Но вернемся в 1612 год. Действительно, в самом конце сентября оба ополчения организационно объединились, создав общее правительство. Но означает ли это, что в боях 22 октября проявилось «народное единство»? Вовсе нет. В соединенной рати отсутствовали отряды из целого ряда городов и уездов страны. По словам руководителей ополчения, «Казанское и Астараханское царства, Северские городы» не признавали их власти. Мы не говорим уже о тех районах, где в конце 1612-го — начале 1613 года разворачивалось движение Заруцкого, а также о новгородских землях, оккупированных летом 1611 года Швецией, и Смоленщине, захваченной Сигизмундом. И еще: в ополчении Пожарского было всего лишь 20 татарских князей и мурз, остававшихся с ним до конца кампании. Между тем военный контингент служилых татар, черемисов (марийцев), чувашей только из уездов Казанского края исчислялся тысячами[4]. Области, не примкнувшие к объединенному ополчению, вовсе не были противниками его руководителей, но говорить о том, что в событиях 22 октября было продемонстрировано «единство» российских ратников разной этнической принадлежности и различных вероисповеданий, никак не приходится.

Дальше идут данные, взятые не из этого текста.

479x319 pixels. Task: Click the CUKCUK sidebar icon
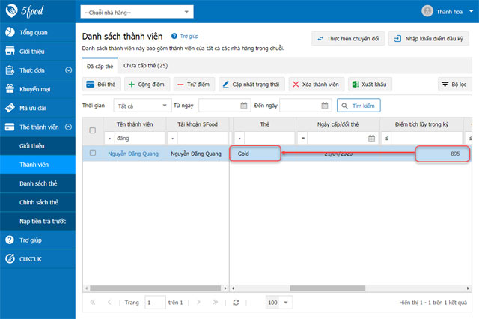coord(10,259)
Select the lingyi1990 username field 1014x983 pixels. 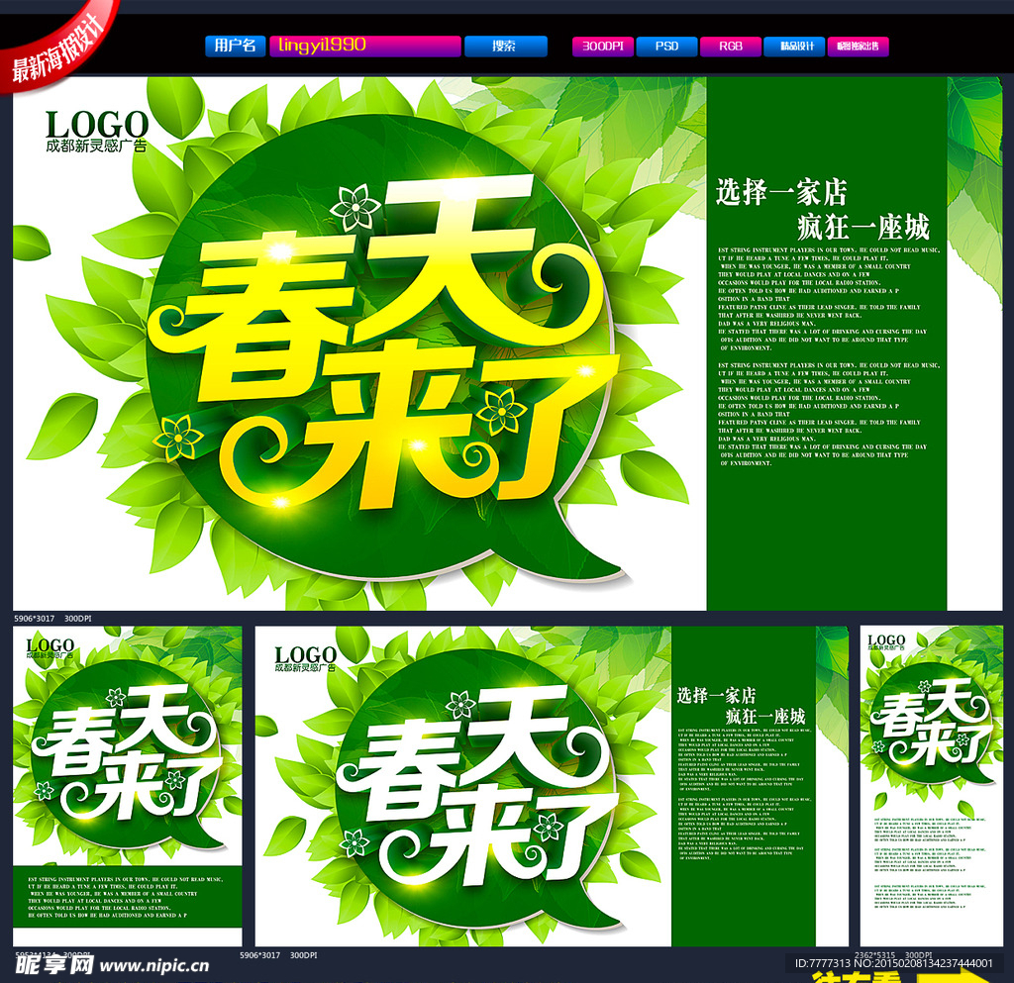coord(364,46)
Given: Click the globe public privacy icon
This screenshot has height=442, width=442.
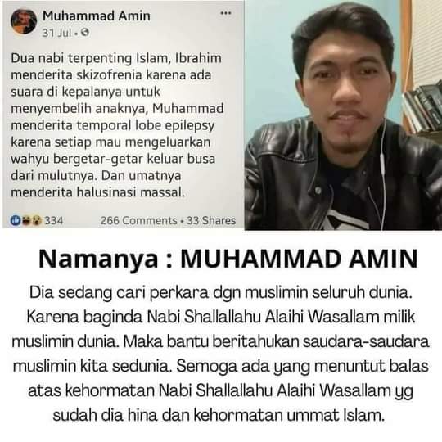Looking at the screenshot, I should pyautogui.click(x=85, y=33).

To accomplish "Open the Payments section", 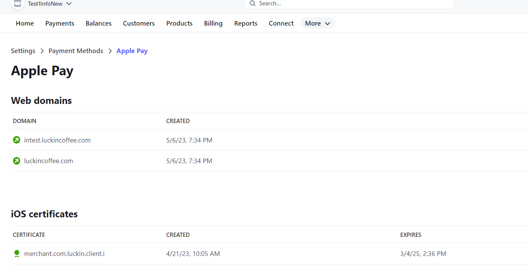I will coord(60,23).
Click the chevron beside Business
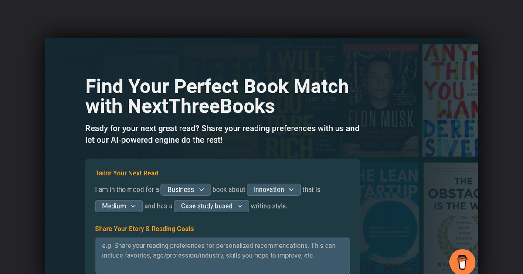Image resolution: width=523 pixels, height=274 pixels. [202, 189]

Сказанное, конечно, не отменяет давно сформулированную наукой оценку Земского ополчения. Без сомнения, в своих лозунгах, действиях и целях оно выражало волю и желания большей части россиян, — особенно после того, как соединилось с остававшимися под Москвой отрядами Первого ополчения. Однако «народное единство» рождалось и кристаллизовалось в муках и противоречиях на протяжении длительного периода — 1610–1618 годов. Вообще такое явление социально-политической и духовной жизни, как единство народа, нельзя представлять себе раз и навсегда достигнутым, а затем застывшим в своем содержании феноменом. Его жесткая «привязка» к принятой дате — насилие над реальными фактами истории. Мы убеждены, что не слишком значимые события 22 октября (1 ноября) 1612 года не оправдывают наделения этой даты столь высоким смыслом.
Церковно-народная хронология
Но все же: почему по традиции, восходящей к XVII веку, с этим днем связывается «очищение» Москвы и заступничество Богородицы за русских людей?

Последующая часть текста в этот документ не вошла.